When the Web site was unveiled in October in Forks, the community was thrilled, Constantine says.

“Now, they feel more connected to the world,” Graham says. “And their sense of pride in their community has been enhanced.”

Some local leaders see the online museum as part of a project to enhance tourism. A walking tour of historic Forks now includes large, vintage photographs of the buildings in their heyday. The photos, taken from the online museum, were enlarged and mounted by staff with the UW’s Olympic Natural Resources Center in Forks. 

Users can browse the museum Web site in a number of ways. All 12,000 items on the site are searchable, but the site also contains nine special exhibits, ranging from information about the great Forks Fire of 1951, told in oral histories, to a short course in the Makah language.

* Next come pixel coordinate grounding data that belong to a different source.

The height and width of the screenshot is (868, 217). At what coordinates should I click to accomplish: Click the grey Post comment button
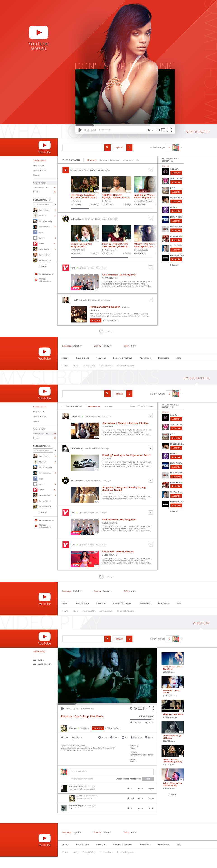148,779
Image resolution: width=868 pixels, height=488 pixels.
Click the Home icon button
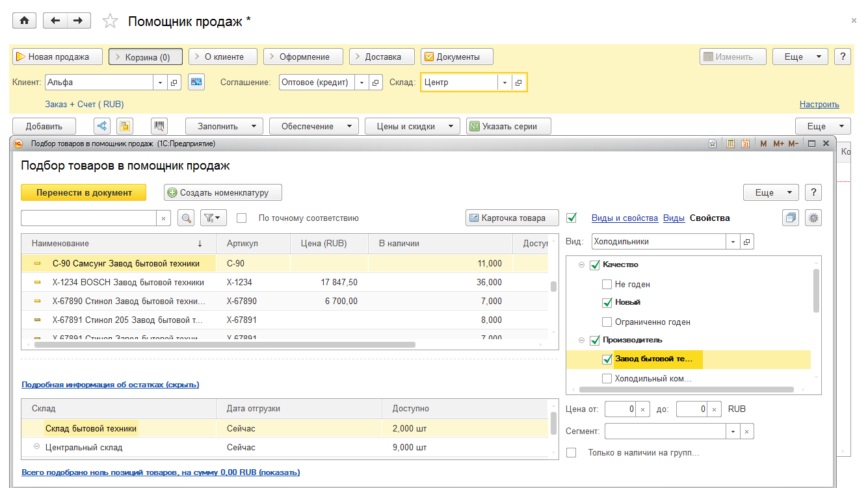(25, 21)
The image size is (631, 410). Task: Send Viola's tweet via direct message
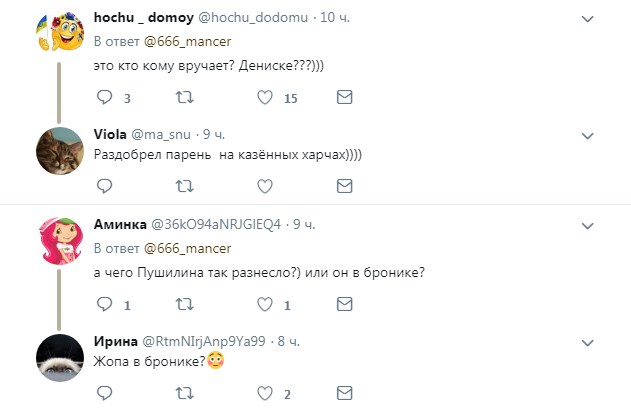344,186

There are also curriculum packets geared toward high-school age students, developed by doctoral students in the UW Department of History and the Center for the Study of the Pacific Northwest.

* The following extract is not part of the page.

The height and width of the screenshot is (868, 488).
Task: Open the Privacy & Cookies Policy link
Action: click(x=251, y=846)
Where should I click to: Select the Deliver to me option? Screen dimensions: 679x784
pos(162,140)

Constantine describes the community museum as “typical, except that, for most museums, when you go there you can see only a portion of the collection. In this museum, everything is accessible.”

“What did we get?” asked Fleck. “Exactly what we’d hoped for, and more. There is so much material you can just go through it for hours and not realize that time has passed. As a UW alum, I know that one criticism of the University has been that it didn’t often consider issues beyond the campus. But this has gone way beyond the borders of the University. It’s a different type of virtual museum, and the tools that have been developed in this process can be used by those concerned with community history around the world.”

Although the grant-funded portion of development has ended, the UW team is still interested in finding ways of adding material to the site, some of which is continuing to flow in to community representatives on the West End. “We’d like to find a way to make it easier for people to submit information about images in the collection, for example,” Constantine says.

The Web site was designed by Angela Rosette-Tavares. Theo Gerontakas, a metadata librarian, entered most of the information about the items in the collection — and in many cases collected the metadata as well. The community partners included many tribes and organizations on the peninsula. Material also came from the National Museum of the American Indian and from the Museum of History and Industry.